## EXERCISE PROMPT
Produce an exact copy of the lines from the line containing "Given: Add Hammer to cart" through the last line of the listing below, both ends included, and nothing else.

## AVAILABLE DATA

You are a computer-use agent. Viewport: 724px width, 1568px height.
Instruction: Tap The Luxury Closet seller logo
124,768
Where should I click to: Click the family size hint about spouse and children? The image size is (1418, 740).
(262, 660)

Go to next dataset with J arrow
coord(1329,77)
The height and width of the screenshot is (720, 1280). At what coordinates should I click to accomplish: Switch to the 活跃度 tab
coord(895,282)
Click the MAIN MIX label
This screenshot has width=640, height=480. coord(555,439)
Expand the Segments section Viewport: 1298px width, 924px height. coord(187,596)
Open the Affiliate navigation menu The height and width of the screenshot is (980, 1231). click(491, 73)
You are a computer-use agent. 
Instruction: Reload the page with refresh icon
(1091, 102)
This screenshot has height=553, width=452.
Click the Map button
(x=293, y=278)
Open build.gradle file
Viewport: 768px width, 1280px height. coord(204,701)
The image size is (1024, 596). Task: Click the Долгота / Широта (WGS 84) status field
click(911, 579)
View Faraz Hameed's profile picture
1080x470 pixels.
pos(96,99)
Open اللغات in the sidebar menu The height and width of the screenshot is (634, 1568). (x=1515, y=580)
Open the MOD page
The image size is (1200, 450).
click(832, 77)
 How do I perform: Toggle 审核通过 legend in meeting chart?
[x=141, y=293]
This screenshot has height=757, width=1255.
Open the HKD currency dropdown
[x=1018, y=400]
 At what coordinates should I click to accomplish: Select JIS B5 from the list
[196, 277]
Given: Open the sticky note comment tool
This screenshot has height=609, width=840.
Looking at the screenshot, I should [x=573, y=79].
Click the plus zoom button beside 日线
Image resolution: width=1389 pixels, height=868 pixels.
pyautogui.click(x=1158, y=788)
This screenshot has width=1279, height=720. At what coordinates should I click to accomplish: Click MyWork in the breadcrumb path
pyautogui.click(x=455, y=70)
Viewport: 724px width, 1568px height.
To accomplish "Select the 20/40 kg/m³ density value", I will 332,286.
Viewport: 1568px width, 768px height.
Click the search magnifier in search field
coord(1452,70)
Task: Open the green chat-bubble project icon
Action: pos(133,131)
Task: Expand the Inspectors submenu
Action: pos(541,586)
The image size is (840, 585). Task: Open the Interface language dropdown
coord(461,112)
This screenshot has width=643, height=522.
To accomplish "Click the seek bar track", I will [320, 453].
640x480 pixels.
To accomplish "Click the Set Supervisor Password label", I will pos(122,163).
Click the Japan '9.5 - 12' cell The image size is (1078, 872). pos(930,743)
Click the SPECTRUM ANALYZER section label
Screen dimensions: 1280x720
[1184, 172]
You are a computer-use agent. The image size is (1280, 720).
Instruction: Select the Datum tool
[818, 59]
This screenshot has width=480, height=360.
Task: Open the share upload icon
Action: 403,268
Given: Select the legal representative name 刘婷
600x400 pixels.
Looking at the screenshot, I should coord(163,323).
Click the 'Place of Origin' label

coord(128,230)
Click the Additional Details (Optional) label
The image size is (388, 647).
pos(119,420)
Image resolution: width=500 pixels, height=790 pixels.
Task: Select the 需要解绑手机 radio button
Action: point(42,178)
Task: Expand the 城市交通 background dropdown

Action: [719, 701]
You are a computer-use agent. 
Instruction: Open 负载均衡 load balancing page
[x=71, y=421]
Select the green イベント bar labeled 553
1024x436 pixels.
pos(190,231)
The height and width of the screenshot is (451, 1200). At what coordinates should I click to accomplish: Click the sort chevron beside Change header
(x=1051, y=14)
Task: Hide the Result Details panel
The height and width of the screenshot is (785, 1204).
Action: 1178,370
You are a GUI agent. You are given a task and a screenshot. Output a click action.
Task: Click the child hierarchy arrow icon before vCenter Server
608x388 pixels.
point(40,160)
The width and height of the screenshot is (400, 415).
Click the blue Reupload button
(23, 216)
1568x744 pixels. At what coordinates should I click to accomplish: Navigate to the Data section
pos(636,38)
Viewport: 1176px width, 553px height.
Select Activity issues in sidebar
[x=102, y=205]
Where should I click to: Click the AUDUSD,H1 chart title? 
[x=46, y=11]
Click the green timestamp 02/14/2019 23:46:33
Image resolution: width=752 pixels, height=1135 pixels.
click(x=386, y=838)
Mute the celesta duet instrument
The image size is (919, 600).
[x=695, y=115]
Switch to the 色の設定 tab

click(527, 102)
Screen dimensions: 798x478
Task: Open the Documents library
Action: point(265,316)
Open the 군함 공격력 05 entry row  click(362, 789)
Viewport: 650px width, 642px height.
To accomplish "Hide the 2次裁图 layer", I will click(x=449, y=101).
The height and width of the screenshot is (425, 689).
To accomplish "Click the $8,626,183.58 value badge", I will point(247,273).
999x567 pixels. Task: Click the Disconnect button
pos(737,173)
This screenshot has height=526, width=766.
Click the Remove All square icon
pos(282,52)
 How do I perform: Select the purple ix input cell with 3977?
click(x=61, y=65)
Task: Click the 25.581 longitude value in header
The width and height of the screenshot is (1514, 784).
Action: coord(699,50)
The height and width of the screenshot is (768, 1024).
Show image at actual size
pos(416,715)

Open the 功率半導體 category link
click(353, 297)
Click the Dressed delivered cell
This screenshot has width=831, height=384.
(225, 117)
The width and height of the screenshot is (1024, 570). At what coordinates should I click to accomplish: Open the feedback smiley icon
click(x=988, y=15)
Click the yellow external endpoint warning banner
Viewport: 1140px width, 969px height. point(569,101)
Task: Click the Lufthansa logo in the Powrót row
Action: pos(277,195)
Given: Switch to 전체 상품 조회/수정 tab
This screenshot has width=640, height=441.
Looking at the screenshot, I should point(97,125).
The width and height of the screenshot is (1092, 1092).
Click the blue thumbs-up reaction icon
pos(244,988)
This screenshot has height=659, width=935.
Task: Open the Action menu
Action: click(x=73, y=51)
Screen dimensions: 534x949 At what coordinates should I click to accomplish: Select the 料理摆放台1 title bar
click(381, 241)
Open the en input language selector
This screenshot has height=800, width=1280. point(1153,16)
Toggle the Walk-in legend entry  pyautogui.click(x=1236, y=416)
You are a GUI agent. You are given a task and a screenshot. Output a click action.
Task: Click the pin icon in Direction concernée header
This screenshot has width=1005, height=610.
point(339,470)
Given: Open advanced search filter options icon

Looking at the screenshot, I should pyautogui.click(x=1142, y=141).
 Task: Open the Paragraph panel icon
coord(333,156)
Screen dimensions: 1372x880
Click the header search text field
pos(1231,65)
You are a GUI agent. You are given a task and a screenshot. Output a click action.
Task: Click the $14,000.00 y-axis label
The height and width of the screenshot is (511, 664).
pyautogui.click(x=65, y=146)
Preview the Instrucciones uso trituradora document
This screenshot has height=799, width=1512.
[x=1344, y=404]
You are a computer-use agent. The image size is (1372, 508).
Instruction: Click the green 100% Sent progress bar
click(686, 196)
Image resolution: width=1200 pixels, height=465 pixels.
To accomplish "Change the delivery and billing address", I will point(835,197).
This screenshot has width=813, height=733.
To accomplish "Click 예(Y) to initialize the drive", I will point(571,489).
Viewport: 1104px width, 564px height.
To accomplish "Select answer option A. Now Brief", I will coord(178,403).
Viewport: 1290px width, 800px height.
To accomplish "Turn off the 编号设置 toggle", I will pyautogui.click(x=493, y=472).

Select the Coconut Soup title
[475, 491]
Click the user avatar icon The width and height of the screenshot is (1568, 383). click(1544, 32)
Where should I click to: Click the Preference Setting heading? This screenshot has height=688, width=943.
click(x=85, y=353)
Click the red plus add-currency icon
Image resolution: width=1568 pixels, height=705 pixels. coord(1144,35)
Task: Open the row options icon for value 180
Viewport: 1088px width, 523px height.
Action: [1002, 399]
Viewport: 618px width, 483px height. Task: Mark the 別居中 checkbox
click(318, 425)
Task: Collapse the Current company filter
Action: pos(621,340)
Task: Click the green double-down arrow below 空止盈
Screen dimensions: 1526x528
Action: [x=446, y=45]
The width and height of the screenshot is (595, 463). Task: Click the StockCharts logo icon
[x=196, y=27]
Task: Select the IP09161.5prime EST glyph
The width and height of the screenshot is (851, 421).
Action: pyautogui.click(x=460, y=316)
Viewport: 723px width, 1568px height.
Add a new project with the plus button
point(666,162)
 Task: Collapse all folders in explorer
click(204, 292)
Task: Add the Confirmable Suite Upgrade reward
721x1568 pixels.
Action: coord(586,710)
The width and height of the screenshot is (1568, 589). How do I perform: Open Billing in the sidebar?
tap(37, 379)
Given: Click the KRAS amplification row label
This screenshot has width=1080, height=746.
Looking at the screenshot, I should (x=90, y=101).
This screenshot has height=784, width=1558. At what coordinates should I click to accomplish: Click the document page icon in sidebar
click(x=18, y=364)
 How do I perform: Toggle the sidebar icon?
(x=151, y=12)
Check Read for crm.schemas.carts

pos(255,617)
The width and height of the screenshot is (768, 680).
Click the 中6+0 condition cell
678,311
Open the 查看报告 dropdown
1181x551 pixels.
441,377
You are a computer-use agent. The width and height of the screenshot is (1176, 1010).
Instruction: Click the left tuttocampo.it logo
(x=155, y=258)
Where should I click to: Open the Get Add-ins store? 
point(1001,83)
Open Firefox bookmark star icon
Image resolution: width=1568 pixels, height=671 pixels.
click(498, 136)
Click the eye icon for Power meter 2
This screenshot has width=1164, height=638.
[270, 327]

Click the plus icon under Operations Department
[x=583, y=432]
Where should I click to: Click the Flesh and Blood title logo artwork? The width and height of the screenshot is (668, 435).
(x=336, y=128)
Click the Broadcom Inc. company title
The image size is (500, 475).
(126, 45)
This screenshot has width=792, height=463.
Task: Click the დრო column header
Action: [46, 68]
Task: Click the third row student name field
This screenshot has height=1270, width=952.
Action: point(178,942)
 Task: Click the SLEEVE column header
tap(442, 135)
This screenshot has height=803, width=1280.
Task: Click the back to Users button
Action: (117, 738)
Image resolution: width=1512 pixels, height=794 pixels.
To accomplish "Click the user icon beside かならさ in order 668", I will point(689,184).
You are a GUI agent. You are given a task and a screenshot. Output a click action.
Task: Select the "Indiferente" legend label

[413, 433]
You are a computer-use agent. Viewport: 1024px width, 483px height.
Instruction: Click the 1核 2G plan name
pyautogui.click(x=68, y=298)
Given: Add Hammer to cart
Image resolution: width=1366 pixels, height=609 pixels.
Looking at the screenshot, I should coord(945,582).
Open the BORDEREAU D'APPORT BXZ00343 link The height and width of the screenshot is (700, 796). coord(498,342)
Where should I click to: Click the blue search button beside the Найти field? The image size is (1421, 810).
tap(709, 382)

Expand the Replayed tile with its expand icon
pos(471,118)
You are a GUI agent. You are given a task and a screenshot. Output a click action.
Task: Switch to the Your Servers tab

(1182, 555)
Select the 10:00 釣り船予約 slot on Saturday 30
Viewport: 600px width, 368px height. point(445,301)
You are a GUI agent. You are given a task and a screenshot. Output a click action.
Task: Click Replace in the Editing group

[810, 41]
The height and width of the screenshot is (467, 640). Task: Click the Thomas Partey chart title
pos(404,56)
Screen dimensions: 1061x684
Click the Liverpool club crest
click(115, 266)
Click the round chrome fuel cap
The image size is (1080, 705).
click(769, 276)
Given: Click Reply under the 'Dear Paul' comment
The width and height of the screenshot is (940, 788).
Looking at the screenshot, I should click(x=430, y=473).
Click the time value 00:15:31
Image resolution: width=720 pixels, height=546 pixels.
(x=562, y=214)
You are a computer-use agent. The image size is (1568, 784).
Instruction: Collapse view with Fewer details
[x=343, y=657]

## RESULT OF THIS EXERCISE
Given: Add Hammer to cart
Image resolution: width=1366 pixels, height=609 pixels.
Looking at the screenshot, I should coord(945,582).
Open the BORDEREAU D'APPORT BXZ00343 link The height and width of the screenshot is (700, 796). coord(498,342)
Where should I click to: Click the blue search button beside the Найти field? The image size is (1421, 810).
tap(709, 382)

Expand the Replayed tile with its expand icon
pos(471,118)
You are a GUI agent. You are given a task and a screenshot. Output a click action.
Task: Switch to the Your Servers tab

(1182, 555)
Select the 10:00 釣り船予約 slot on Saturday 30
Viewport: 600px width, 368px height. point(445,301)
You are a GUI agent. You are given a task and a screenshot. Output a click action.
Task: Click Replace in the Editing group

[810, 41]
The height and width of the screenshot is (467, 640). Task: Click the Thomas Partey chart title
pos(404,56)
Screen dimensions: 1061x684
Click the Liverpool club crest
click(115, 266)
Click the round chrome fuel cap
The image size is (1080, 705).
click(769, 276)
Given: Click Reply under the 'Dear Paul' comment
The width and height of the screenshot is (940, 788).
Looking at the screenshot, I should click(x=430, y=473).
Click the time value 00:15:31
Image resolution: width=720 pixels, height=546 pixels.
(x=562, y=214)
You are a computer-use agent. The image size is (1568, 784).
Instruction: Collapse view with Fewer details
[x=343, y=657]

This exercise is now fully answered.